In the records below, find the line that contains "Task: Focus the Enter name input field" and repeat it, along with each line after it, exactly as written.

Available data START

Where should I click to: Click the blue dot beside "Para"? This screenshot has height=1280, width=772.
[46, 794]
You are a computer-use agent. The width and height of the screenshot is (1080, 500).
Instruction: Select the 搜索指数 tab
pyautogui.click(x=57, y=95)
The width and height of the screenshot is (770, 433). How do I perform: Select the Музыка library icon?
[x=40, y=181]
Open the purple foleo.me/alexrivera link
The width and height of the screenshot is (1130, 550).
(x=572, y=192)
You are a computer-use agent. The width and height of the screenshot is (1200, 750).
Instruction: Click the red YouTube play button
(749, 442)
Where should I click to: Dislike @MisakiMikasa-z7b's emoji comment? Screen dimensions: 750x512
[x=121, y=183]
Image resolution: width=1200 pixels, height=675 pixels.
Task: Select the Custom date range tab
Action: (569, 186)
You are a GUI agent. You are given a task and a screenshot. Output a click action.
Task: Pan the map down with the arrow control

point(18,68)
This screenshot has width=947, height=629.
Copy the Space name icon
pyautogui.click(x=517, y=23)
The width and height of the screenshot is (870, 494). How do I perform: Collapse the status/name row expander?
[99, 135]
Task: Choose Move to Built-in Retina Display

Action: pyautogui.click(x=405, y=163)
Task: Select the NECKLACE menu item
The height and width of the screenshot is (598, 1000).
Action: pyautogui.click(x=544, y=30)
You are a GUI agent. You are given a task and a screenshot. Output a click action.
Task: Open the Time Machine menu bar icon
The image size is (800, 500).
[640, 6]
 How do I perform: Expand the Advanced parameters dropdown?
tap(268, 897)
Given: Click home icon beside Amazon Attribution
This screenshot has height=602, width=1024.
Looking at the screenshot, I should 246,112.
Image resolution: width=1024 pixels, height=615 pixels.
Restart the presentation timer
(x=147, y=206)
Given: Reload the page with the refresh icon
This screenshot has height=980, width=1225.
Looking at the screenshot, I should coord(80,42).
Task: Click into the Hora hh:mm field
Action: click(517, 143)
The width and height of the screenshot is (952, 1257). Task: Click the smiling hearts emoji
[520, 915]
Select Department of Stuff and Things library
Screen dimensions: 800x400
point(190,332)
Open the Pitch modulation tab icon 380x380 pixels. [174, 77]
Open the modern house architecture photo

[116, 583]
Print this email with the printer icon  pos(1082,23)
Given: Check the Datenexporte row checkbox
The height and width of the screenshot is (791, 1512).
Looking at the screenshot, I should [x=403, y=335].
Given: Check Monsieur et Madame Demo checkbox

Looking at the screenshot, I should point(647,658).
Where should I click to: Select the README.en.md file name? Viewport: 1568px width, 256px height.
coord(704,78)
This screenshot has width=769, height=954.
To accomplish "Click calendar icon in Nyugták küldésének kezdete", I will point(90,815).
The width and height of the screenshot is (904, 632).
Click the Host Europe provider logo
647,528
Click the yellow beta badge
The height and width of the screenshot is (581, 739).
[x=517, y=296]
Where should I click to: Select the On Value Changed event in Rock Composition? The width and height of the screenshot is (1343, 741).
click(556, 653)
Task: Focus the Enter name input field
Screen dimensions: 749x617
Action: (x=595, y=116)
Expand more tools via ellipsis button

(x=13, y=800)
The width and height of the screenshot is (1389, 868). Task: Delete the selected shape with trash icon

Available data END

## Exercise solution:
Task: Focus the Enter name input field
Screen dimensions: 749x617
Action: (x=595, y=116)
Expand more tools via ellipsis button

(x=13, y=800)
The width and height of the screenshot is (1389, 868). Task: Delete the selected shape with trash icon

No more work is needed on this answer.